**Data for review**.

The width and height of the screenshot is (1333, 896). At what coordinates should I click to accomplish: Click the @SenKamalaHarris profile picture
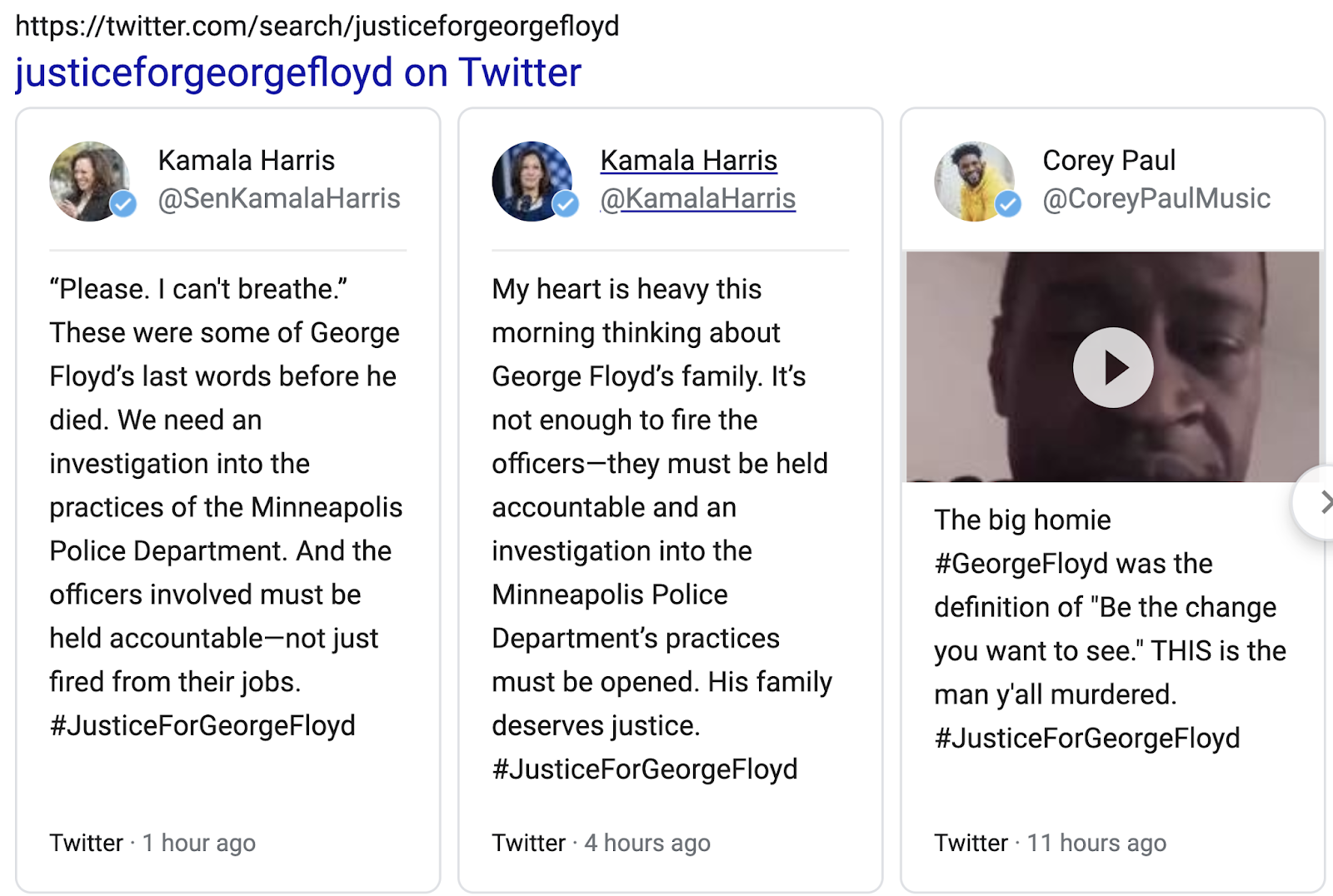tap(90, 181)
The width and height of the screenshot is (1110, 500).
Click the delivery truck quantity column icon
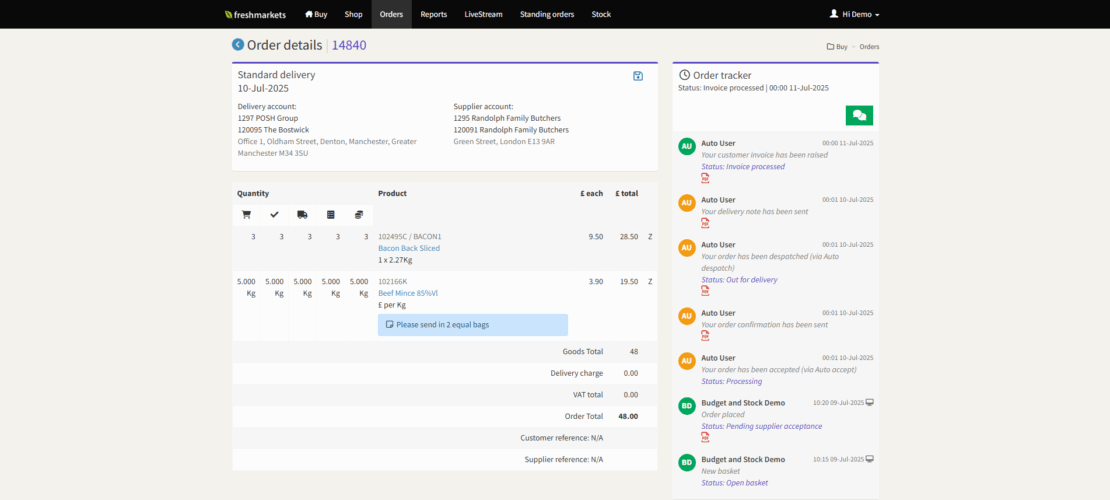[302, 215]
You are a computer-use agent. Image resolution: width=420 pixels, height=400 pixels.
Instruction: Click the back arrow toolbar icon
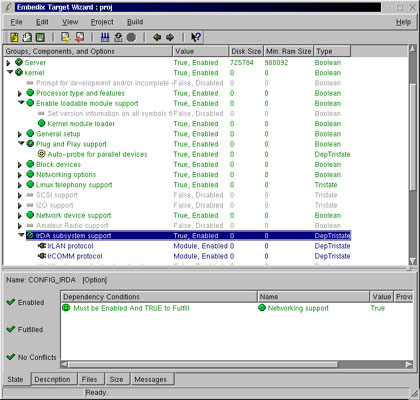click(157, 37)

**Try it**. This task calls for the lines from the line containing "The width and height of the screenshot is (1110, 500)." through the end of the listing, set down exactly and only, with pictures omitted.

**Answer below**.
The width and height of the screenshot is (1110, 500).
Click the delivery truck quantity column icon
[302, 215]
You are a computer-use agent. Image resolution: width=420 pixels, height=400 pixels.
Instruction: Click the back arrow toolbar icon
click(157, 37)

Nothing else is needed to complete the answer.